BVG BEACH CLEANING PROJECTS- ORISSA , ANDAMAN, PORT BLAIRNeha Kajulkar
 
Unlock the power of Instagram with SocioCosmos. Start your journey towards so...
Unlock the power of Instagram with SocioCosmos. Start your journey towards so...Unlock the power of Instagram with SocioCosmos. Start your journey towards so...
Unlock the power of Instagram with SocioCosmos. Start your journey towards so...SocioCosmos
 
International Airport Call Girls 🥰 8617370543 Service Offer VIP Hot Model
International Airport Call Girls 🥰 8617370543 Service Offer VIP Hot ModelInternational Airport Call Girls 🥰 8617370543 Service Offer VIP Hot Model
International Airport Call Girls 🥰 8617370543 Service Offer VIP Hot ModelDeepika Singh
 
Capstone slide deck on the TikTok revolution
Capstone slide deck on the TikTok revolutionCapstone slide deck on the TikTok revolution
Capstone slide deck on the TikTok revolutioneliklein8
 

Recently uploaded (20)

Film show investigation powerpoint for the site
Film show investigation powerpoint for the siteFilm show investigation powerpoint for the site
Film show investigation powerpoint for the site
 
Vellore Call Girls Service ☎ ️82500–77686 ☎️ Enjoy 24/7 Escort Service
Vellore Call Girls Service ☎ ️82500–77686 ☎️ Enjoy 24/7 Escort ServiceVellore Call Girls Service ☎ ️82500–77686 ☎️ Enjoy 24/7 Escort Service
Vellore Call Girls Service ☎ ️82500–77686 ☎️ Enjoy 24/7 Escort Service
 
Film show post-production powerpoint for site
Film show post-production powerpoint for siteFilm show post-production powerpoint for site
Film show post-production powerpoint for site
 
Film show pre-production powerpoint for site
Film show pre-production powerpoint for siteFilm show pre-production powerpoint for site
Film show pre-production powerpoint for site
 
Pondicherry Call Girls Book Now 8617697112 Top Class Pondicherry Escort Servi...

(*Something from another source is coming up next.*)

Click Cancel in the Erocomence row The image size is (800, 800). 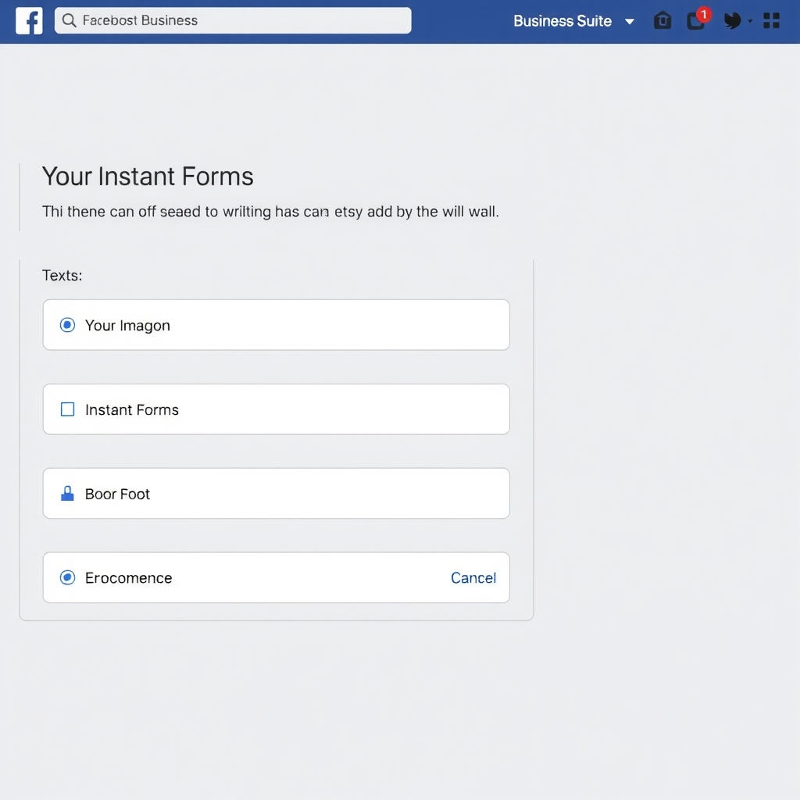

Pondicherry Call Girls Book Now 8617697112 Top Class Pondicherry Escort Servi...Pondicherry Call Girls Book Now 8617697112 Top Class Pondicherry Escort Servi...
Pondicherry Call Girls Book Now 8617697112 Top Class Pondicherry Escort Servi...
 
Capstone slidedeck for my capstone final edition.pdf
Capstone slidedeck for my capstone final edition.pdfCapstone slidedeck for my capstone final edition.pdf
Capstone slidedeck for my capstone final edition.pdf
 
Marketing Plan - Social Media. The Sparks Foundation
Marketing Plan -  Social Media. The Sparks FoundationMarketing Plan -  Social Media. The Sparks Foundation
Marketing Plan - Social Media. The Sparks Foundation
 
Film show production powerpoint for site
Film show production powerpoint for siteFilm show production powerpoint for site
Film show production powerpoint for site
 
Film the city investagation powerpoint :)

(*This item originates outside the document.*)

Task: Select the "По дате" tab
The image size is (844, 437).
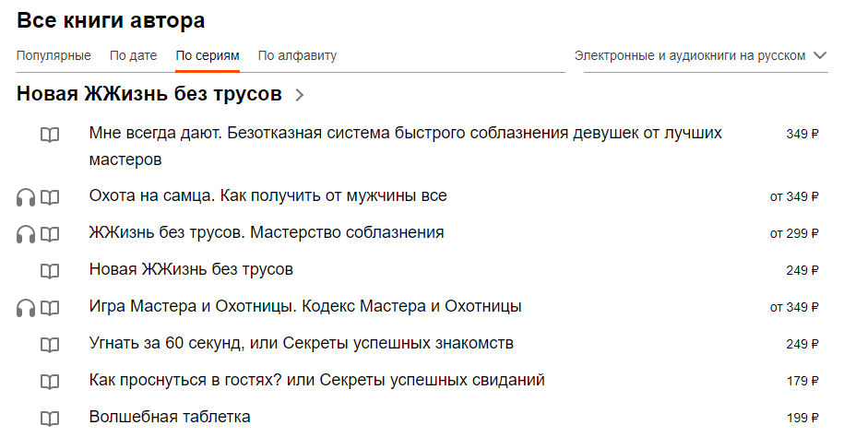Action: point(133,55)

Film the city investagation powerpoint :)Film the city investagation powerpoint :)
Film the city investagation powerpoint :)
 
Enhancing Consumer Trust Through Strategic Content Marketing
Enhancing Consumer Trust Through Strategic Content MarketingEnhancing Consumer Trust Through Strategic Content Marketing
Enhancing Consumer Trust Through Strategic Content Marketing
 
+971565801893>> ORIGINAL CYTOTEC ABORTION PILLS FOR SALE IN DUBAI AND ABUDHABI<<
+971565801893>> ORIGINAL CYTOTEC ABORTION PILLS FOR SALE IN DUBAI AND ABUDHABI<<+971565801893>> ORIGINAL CYTOTEC ABORTION PILLS FOR SALE IN DUBAI AND ABUDHABI<<
+971565801893>> ORIGINAL CYTOTEC ABORTION PILLS FOR SALE IN DUBAI AND ABUDHABI<<
 
Hire↠Young Call Girls in Hari Nagar (Delhi) ☎️ 9205541914 ☎️ Independent Esco...
Hire↠Young Call Girls in Hari Nagar (Delhi) ☎️ 9205541914 ☎️ Independent Esco...Hire↠Young Call Girls in Hari Nagar (Delhi) ☎️ 9205541914 ☎️ Independent Esco...

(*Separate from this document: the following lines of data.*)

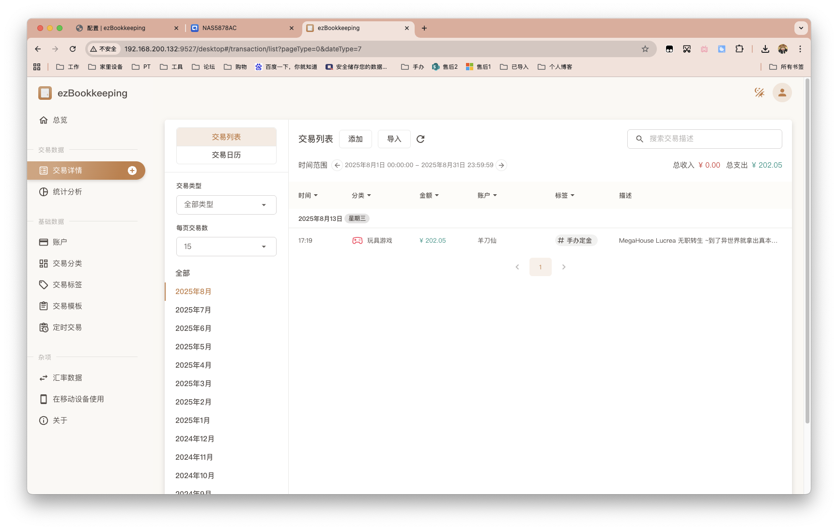
Task: Open the 汇率数据 exchange rate icon
Action: (44, 377)
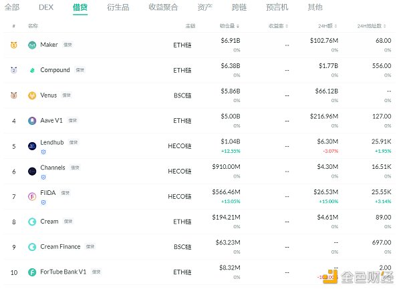This screenshot has height=291, width=401.
Task: Click the Aave V1 logo icon
Action: point(32,121)
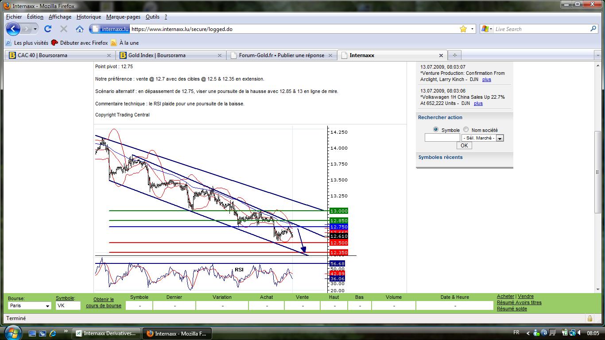Screen dimensions: 605x340
Task: Select the Nom société radio button
Action: [466, 130]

Hire↠Young Call Girls in Hari Nagar (Delhi) ☎️ 9205541914 ☎️ Independent Esco...
 
Interpreting the brief for the media IDY
Interpreting the brief for the media IDYInterpreting the brief for the media IDY
Interpreting the brief for the media IDY
 
Production diary Film the city powerpoint
Production diary Film the city powerpointProduction diary Film the city powerpoint
Production diary Film the city powerpoint
 
SEO Expert in USA - 5 Ways to Improve Your Local Ranking - Macaw Digital.pdf
SEO Expert in USA - 5 Ways to Improve Your Local Ranking - Macaw Digital.pdfSEO Expert in USA - 5 Ways to Improve Your Local Ranking - Macaw Digital.pdf
SEO Expert in USA - 5 Ways to Improve Your Local Ranking - Macaw Digital.pdf
 
BVG BEACH CLEANING PROJECTS- ORISSA , ANDAMAN, PORT BLAIR
BVG BEACH CLEANING PROJECTS- ORISSA , ANDAMAN, PORT BLAIRBVG BEACH CLEANING PROJECTS- ORISSA , ANDAMAN, PORT BLAIR
BVG BEACH CLEANING PROJECTS- ORISSA , ANDAMAN, PORT BLAIR
 
Call Girls in Chattarpur (delhi) call me [9953056974] escort service 24X7
Call Girls in Chattarpur (delhi) call me [9953056974] escort service 24X7Call Girls in Chattarpur (delhi) call me [9953056974] escort service 24X7
Call Girls in Chattarpur (delhi) call me [9953056974] escort service 24X7
 
Unlock the power of Instagram with SocioCosmos. Start your journey towards so...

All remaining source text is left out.